From The Exegesis by Philip K Dick - written May 1981; section 79:1-81 (page 737) - The Exegesis was a private journal written in the last eight years of PKD's life (1974-82). Cuts are indicated by ...
Dick is discussing Angel Archer - the first person protagonist in his last novel The Transmigration of Timothy Archer (TTA), 1982 - who PKD reveals was based-on ULG. He had just finished TTA at the time of this writing, and (in this entry!) regarded it as his best ever work.
PKD and Ursula Le Guin were both in the class of 1947 at Berkeley High School, California but did not meet until later. They corresponded and had great mutual respect as leading US writers of fantasy and science fiction. ULG had at one time stated publicly that she feared for PKD's sanity.
What I have shown [in TTA] is what the best intellectual mind - as correctly represented by a young Berkeley intellectual woman - can do and cannot do; it can go so far... but it can go no farther - as represented by her rejection of Christ (yes, Christ!) at the end: she walks away.
This is a penetrating analysis of the intellectual mind: what it can do (a very great deal and what it can't do (make the final leap). And she knows it.
This is what the "Bishop Archer" book is about about: Angel is a pure aesthetic intellectual, able to go so far but unable to make the final leap to Christ. Thus "Berkeley" (as paradigm of the intellectual, sensitive mind) is both lauded and stigmatized...

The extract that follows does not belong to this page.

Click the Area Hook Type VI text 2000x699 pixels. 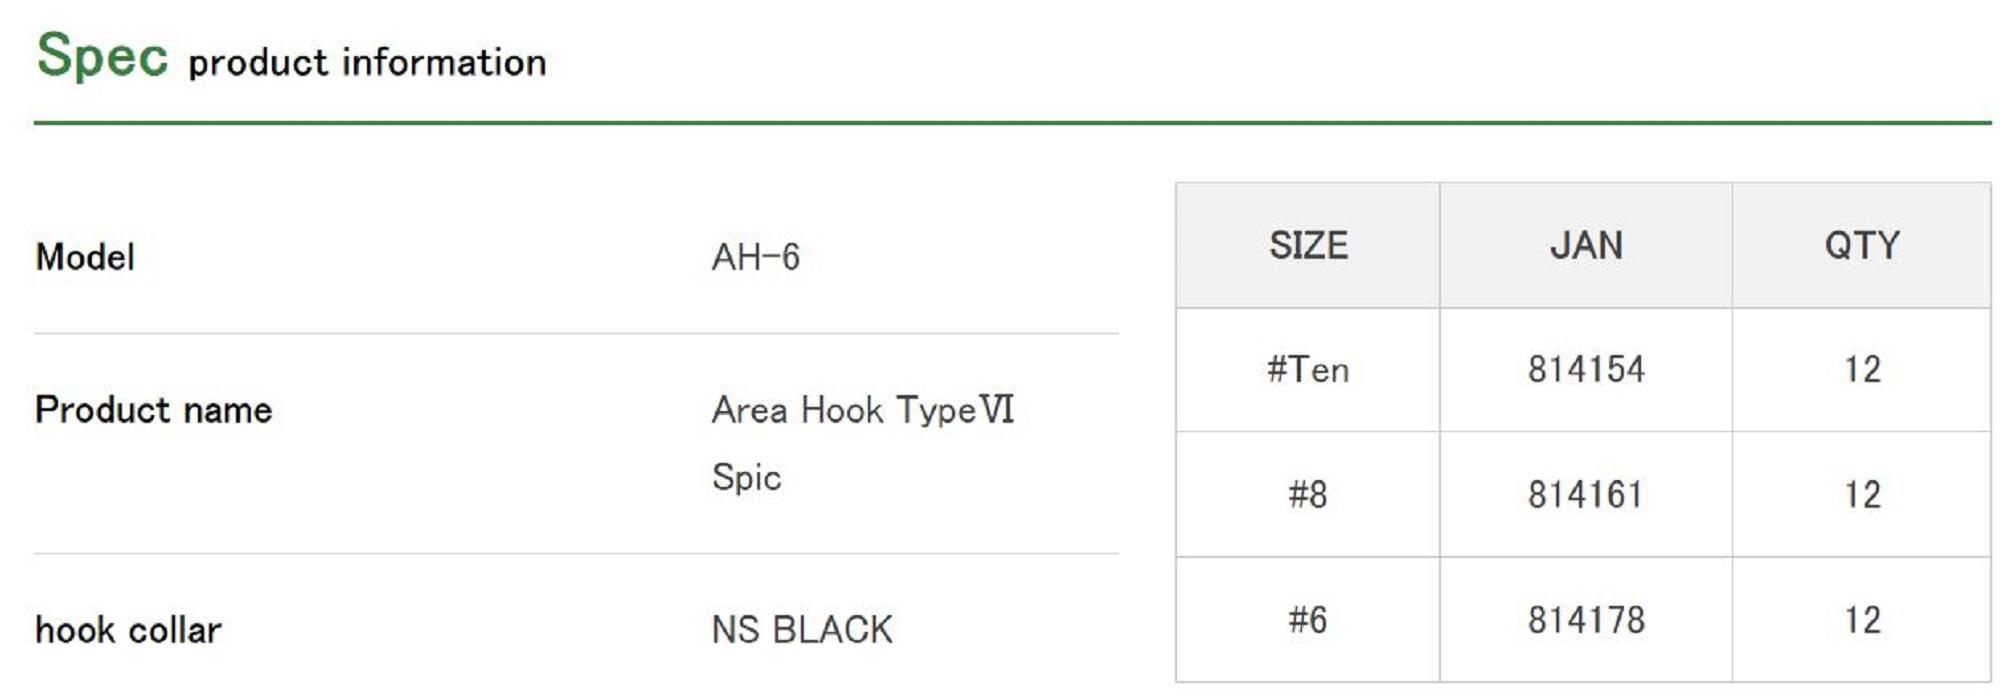coord(862,410)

Thus one deduces the existence of the divine by its absence: the failure of her final leap (i.e. my meta abstraction)...
Bishop Archer as Bill calls to her but she does not hear. It is not reasonable. Angel fell short, missed the mark, and this is what constitutes sin, this falling short of the mark... What we are sure of is that although Angel came close she did not [make it]; thus I demonstrate the limits of reason.
What is needed is an orthogonal breakthrough, which I achieved (in 2-3-74 [i.e. February and March, 1974 - which led to writing the Exegesis]).
Ursula [Le Guin] is the basis of Angel: many virtues but in the end self-limiting.
The mind "knows" in advance what is possible and what is impossible: it is intelligent, rational, educated and tender; but it is not devout. It does not know how to capitulate to the impossible and accept it as real.
Note from BGC: Here PKD diagnoses a very common problem among some of the best 'minds' of the past two centuries; and puts his finger on the reason.